Eve sighed. Only Tad knew the whole truth behind the events that had landed her at that militaristic boarding school. Marcus knew a lot of it, but for a thousand reasons, she’d never been able to tell anyone the horrible details. Before Tad, she had only trusted her mother with the story, and that had not turned out well for her.

“My parents were having problems then. They didn’t have a smooth marriage, you know? Too young, too many babies, too much time apart, too many people in the house, what with Uncle Bobby staying with us while he tried to work things out with Aunt Marie. Mum had been drinking a lot, and Dad couldn’t abide that. There were arguments about the drinking, the lazy brother taking up the sofa, the drinking.
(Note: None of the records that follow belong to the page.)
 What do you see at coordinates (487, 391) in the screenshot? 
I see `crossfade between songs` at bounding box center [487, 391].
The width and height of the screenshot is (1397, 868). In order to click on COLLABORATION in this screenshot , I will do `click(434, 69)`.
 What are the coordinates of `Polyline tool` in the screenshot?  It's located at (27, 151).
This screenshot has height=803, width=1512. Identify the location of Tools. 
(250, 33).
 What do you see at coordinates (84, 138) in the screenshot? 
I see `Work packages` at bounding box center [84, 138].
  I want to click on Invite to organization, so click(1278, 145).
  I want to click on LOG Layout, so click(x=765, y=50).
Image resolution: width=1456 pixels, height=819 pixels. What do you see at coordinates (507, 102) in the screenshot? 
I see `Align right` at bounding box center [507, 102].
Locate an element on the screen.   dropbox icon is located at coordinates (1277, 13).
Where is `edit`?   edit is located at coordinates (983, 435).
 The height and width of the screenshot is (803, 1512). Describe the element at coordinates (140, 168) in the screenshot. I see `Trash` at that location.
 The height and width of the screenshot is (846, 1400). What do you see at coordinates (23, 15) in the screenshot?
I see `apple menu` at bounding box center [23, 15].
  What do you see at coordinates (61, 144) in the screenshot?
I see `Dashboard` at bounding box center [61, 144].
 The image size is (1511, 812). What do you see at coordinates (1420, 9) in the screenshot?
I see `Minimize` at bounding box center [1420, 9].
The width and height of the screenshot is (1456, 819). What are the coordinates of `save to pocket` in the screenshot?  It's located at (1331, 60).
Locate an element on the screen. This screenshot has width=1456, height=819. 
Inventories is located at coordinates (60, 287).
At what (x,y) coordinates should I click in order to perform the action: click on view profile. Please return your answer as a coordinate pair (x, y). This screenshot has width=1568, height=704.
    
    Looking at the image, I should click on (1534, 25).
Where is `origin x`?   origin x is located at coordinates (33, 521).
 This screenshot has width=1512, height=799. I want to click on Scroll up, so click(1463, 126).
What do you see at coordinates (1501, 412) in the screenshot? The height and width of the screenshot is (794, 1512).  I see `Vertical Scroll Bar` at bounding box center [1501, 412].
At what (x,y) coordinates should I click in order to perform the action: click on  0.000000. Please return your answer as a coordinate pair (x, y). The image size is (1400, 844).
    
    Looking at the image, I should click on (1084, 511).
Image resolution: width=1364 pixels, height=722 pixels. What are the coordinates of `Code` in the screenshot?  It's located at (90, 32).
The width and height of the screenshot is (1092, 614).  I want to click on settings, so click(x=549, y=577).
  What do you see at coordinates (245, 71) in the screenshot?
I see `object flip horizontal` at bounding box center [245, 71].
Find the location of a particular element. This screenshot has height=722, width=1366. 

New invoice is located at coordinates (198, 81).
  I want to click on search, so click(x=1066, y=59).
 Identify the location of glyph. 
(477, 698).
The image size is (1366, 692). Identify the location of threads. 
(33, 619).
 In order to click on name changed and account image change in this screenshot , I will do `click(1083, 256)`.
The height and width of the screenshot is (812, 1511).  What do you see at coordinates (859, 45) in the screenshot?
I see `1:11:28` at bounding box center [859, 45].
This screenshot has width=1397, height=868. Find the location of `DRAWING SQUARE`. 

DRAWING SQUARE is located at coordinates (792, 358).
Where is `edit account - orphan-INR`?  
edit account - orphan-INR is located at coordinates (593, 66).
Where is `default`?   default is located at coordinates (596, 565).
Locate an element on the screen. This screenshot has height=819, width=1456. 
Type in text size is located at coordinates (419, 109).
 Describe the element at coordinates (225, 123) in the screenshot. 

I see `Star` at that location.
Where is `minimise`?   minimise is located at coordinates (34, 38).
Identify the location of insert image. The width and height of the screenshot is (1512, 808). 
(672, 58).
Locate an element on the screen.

Did I mention the drinking?

“She’d been drunk that first night and said she didn’t care what happened to me. Later, when she was sober…I guess she was terrified Dad would leave if he found out. So, she convinced me that I was being a good daughter not to tell—I was helping her and Dad. And I was helping Alora and Isabelle. I was being a good sister, making sure our family was okay, and they were protected. She promised me it would stop, but it didn’t. So, eventually, I just came around to the idea that it was how my life had to be. We all had our parts, and that was mine.

“She couldn’t stand herself, though, and our relationship changed. Like, when she looked at me, she remembered. Then, she started blaming me for everything that went wrong. If a pound turned up missing, I must have taken it. If a tea cup was chipped, I was the one who had broken it. When I turned up pregnant, she confronted me about it in front of all of them, saying I’d gotten myself done up by a boy at school. It was crazy. I remember thinking I’d gone crazy—I mean, there was just no reason to it. She screamed over me when I tried to protest, and Dad couldn’t even look at me. She had to choose a relationship, and she chose the marriage. That was the end of us.”

“Is it because he didn’t believe he was really your father?”

“I think that’s part of it. Yes. They never had a day’s trouble with Alora or Isabelle, and it’s clear they are his.”

“What do you think?”

“I don’t think it matters. Mother won’t ever say I’m not his, and he made the choice to raise me as his, so that’s that.”

“So, he doesn’t know? Or your sisters?”

“No! Absolutely not. I was so ashamed—I couldn’t have said anything when it happened. After everything, after I miscarried and all the dust from that settled, there was no point to saying anything. Then, I was just angry. Anyway, Alora developed her own version of the story, and that’s the one she pulls out to do real damage when she can’t think of any other defense. Mother’s never bothered to correct her or put an end to that. It still ended up hurting us all and doing harm to the family. It just did it in different ways.” She sighed.

“So, you’re the bad seed.”

“Yes.”

“And still protecting your father and sisters from the truth.”

Eve gave a soft snort. “I’ve thought about telling Dad the truth, but I don’t think he’d believe me after all this time.”

“Why not?”

“Easier not to believe me. And God, I’ve given them enough reason to hate me since then. I was just so angry. I’ve been terrible to all of them. I know all the buttons, and I’ve stood there jamming my thumbs into every single one like a brat in an elevator. I’ve done especially wrong by Alora.”